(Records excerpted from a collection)
- Opening Delimiter -
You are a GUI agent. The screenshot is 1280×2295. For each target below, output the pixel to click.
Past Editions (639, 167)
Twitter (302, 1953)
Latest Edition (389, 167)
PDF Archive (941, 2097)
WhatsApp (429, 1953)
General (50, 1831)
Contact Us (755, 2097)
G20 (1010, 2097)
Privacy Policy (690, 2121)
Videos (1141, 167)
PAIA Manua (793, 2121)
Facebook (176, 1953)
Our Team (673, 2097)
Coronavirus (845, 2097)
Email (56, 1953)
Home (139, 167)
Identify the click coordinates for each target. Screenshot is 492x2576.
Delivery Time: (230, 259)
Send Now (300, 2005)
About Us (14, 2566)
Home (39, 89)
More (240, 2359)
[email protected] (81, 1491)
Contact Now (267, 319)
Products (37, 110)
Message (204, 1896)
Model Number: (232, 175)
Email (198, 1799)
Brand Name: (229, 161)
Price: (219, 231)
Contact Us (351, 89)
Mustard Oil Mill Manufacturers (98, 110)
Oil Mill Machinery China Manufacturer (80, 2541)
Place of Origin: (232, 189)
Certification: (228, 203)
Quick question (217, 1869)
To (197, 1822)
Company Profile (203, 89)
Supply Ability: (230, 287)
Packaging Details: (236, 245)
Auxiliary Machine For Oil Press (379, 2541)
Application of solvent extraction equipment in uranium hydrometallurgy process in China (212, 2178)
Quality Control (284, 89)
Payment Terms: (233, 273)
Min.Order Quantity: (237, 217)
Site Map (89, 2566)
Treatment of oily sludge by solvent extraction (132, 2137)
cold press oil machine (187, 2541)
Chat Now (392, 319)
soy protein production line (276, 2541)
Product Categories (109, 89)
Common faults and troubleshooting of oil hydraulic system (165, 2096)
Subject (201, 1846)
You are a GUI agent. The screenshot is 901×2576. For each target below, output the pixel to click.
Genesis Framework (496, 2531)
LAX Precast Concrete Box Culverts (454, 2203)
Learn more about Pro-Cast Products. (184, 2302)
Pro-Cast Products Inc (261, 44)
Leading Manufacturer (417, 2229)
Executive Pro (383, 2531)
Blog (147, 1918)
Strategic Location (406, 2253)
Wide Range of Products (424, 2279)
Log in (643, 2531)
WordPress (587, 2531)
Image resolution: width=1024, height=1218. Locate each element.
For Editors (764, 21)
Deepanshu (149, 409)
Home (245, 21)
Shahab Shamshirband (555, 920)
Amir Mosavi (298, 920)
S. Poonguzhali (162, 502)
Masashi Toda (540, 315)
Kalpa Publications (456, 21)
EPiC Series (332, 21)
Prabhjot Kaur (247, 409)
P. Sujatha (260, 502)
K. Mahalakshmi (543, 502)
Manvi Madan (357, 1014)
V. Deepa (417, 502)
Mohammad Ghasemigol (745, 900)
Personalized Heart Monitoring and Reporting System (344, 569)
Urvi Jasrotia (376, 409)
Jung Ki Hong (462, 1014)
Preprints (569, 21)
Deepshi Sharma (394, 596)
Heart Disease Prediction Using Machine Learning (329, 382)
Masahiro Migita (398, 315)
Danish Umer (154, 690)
- Closing Delimiter -
▶ _WHAT YOU NEED TO DO_
Your task is to find every line above containing the word "pixel" and copy it.

▶ _EXERCISE ANSWER_
You are a GUI agent. The screenshot is 1280×2295. For each target below, output the pixel to click.
You are a GUI agent. The screenshot is 901×2576. For each target below, output the pixel to click.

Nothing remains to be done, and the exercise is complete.